Durante su aventura, Ashitaka repite que necesita tener la mirada clara. En la versión en inglés, Gaiman tradujo esa idea como eyes unclouded, es decir ojos sin nubes. "Siempre me encantó esa frase", declaró el creador de Sandman a un periodista de la BBC, Stephen Kelly. "Ojos despejados de la nube de la maldad. Despejados del miedo, despejados de odio. De ese modo, podés ver aquello a lo que te enfrentás con precisión".

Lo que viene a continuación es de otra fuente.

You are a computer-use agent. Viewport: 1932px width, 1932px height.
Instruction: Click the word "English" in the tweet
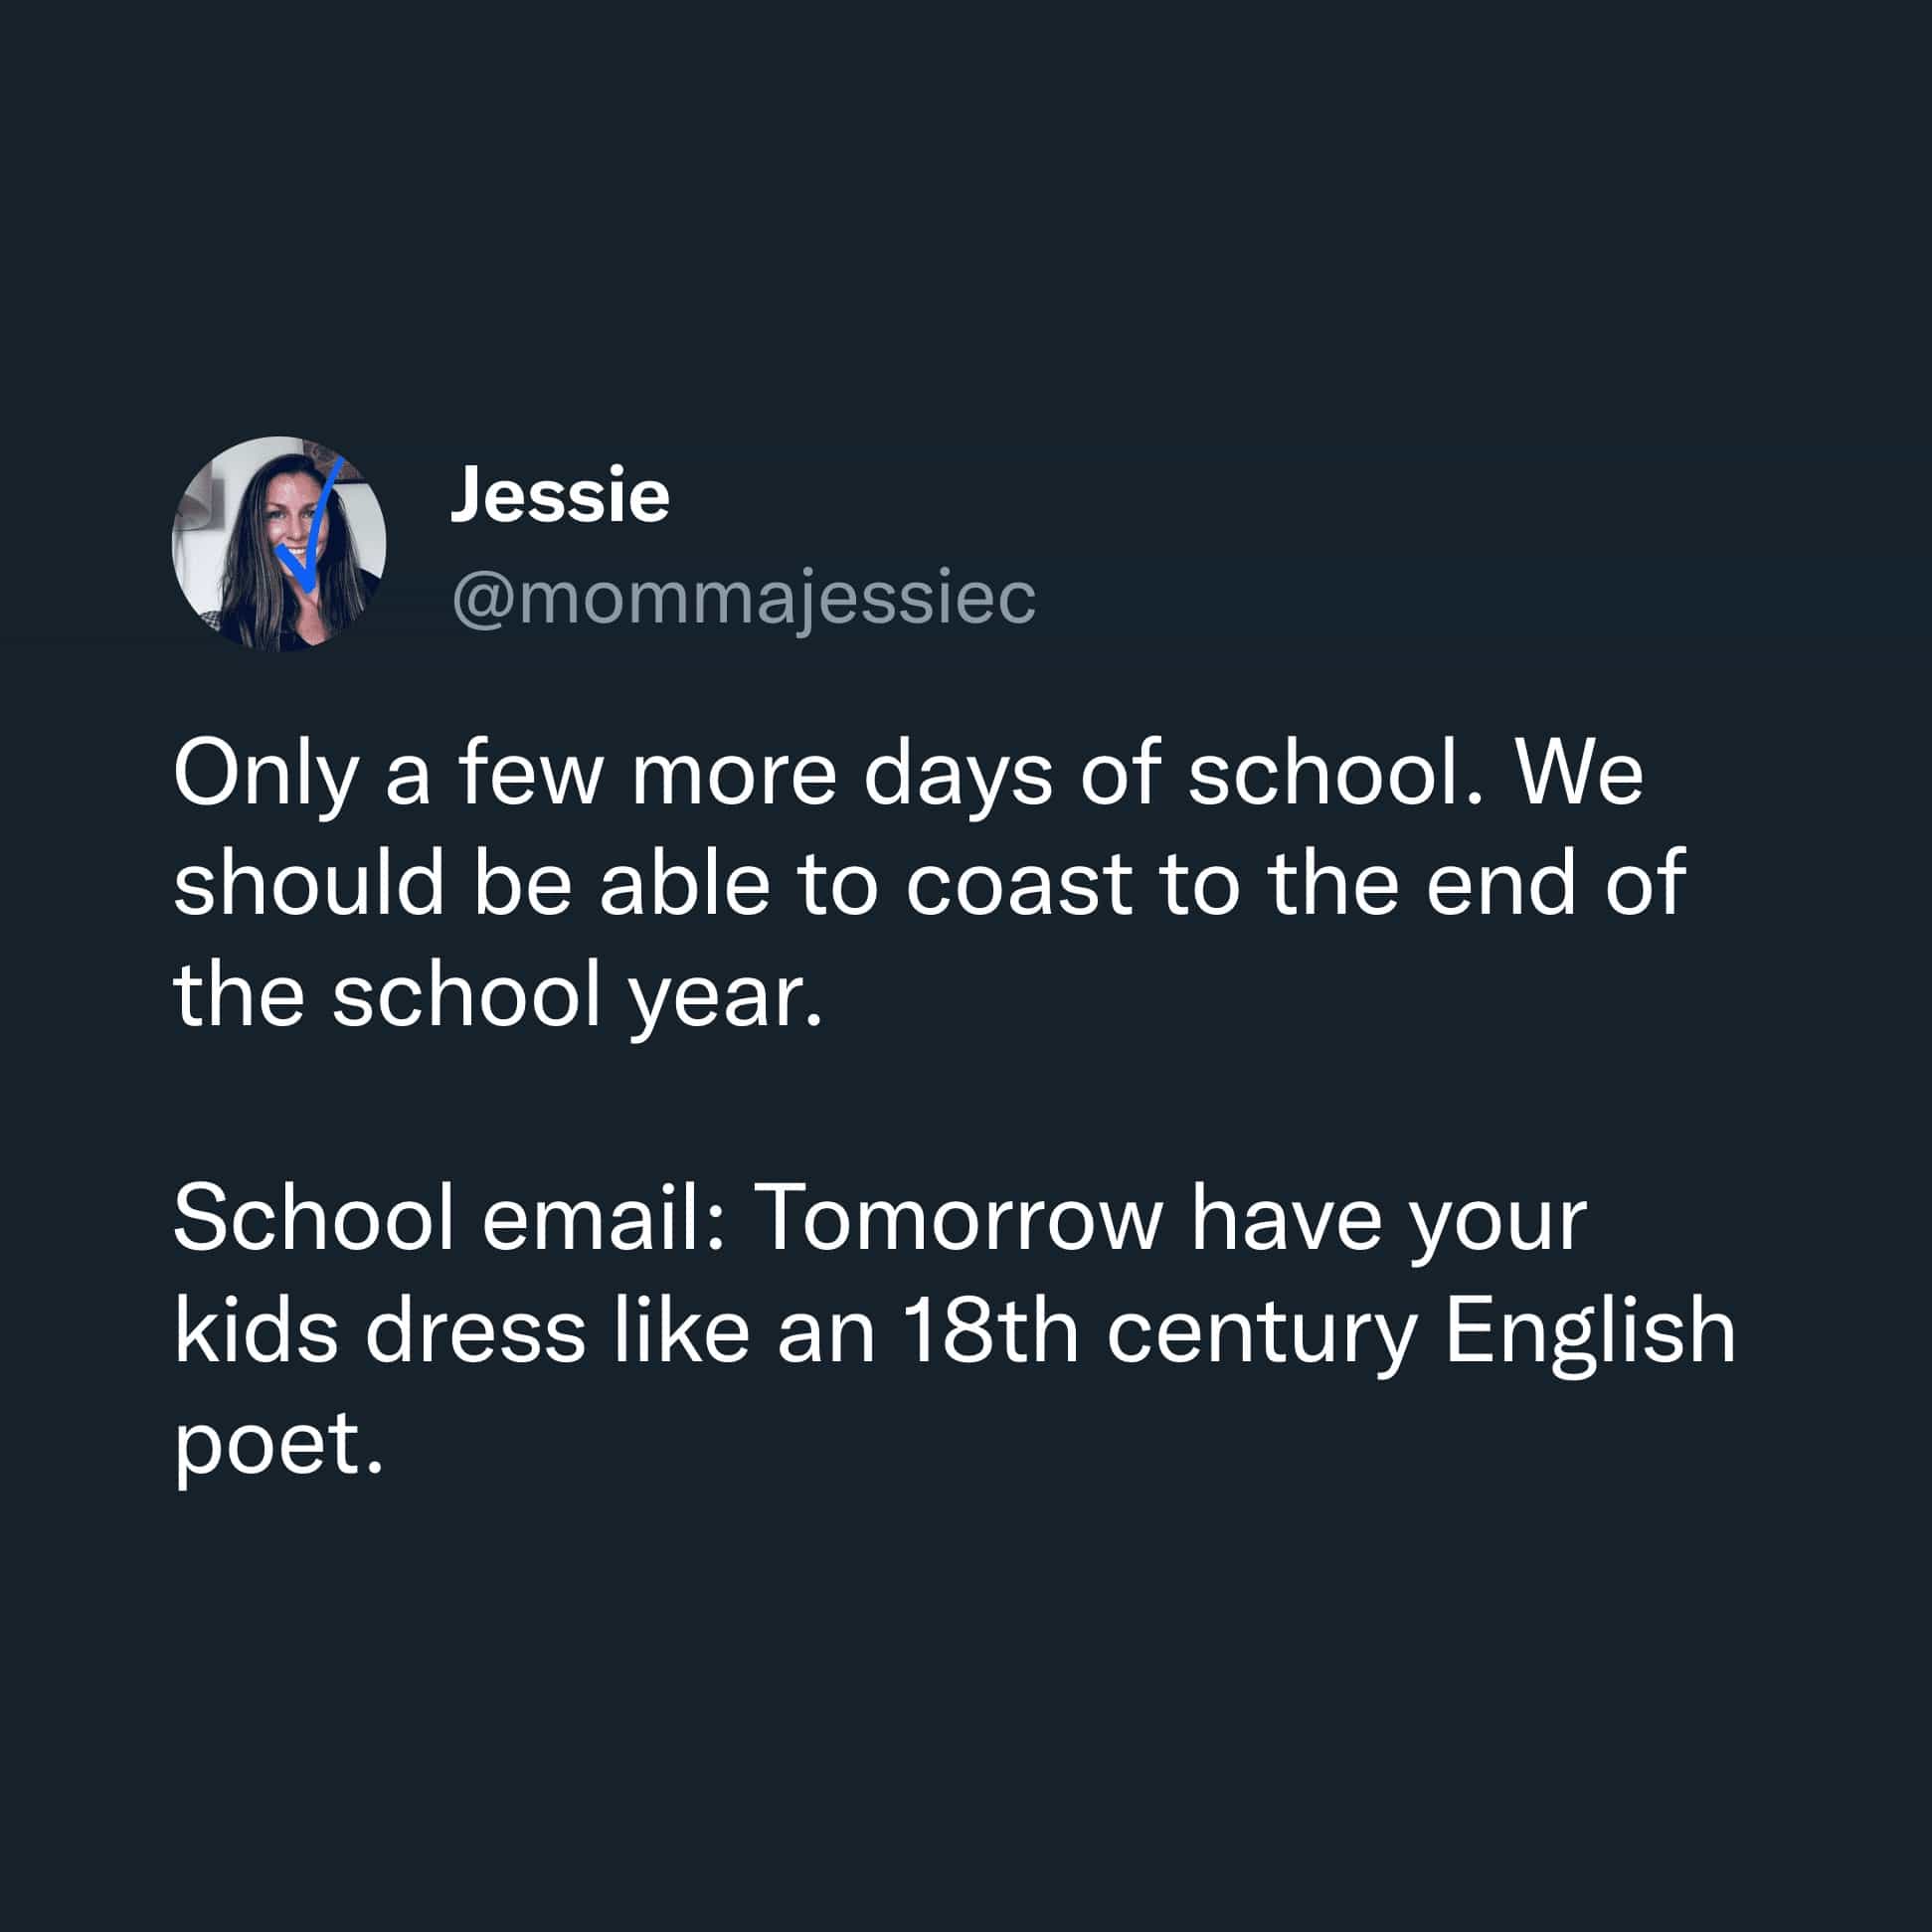pos(1590,1331)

Para enfrentar el remezón que tenemos por delante, necesitamos una mirada despejada. De miedo y de odio, pero también de prejuicios. Algo se romperá sin duda, y perderemos mucho, y nos veremos empujados a atravesar terrenos que nadie ha hollado antes. (Como dice Cohen en Tower of Song: "Se viene un juicio que será muy poderoso. Pero podría equivocarme...".) La vida encontrará su camino y nos reinventaremos con ella, aunque tengamos que aprender a conducirnos y medrar de una manera nueva. Con un poco de suerte, entenderemos por fin que la naturaleza no es commodity sino una multiplicidad de formas de vida, con tanto derecho a prosperar como nosotros. Y cuando el nuevo ciclo se abra, agradeceremos haber llegado a verlo y nos hamacaremos a su ritmo.

Sobre el final, Ashitaka le dice a San que el Espíritu del Gran Bosque no murió del todo. "Está aquí, ahora mismo —anuncia—, tratando de decirnos algo: que para tí y para mí es tiempo de vivir". Y en los montes, el último de los kodama sacude su cabecita y produce el sonido de la buenaventura.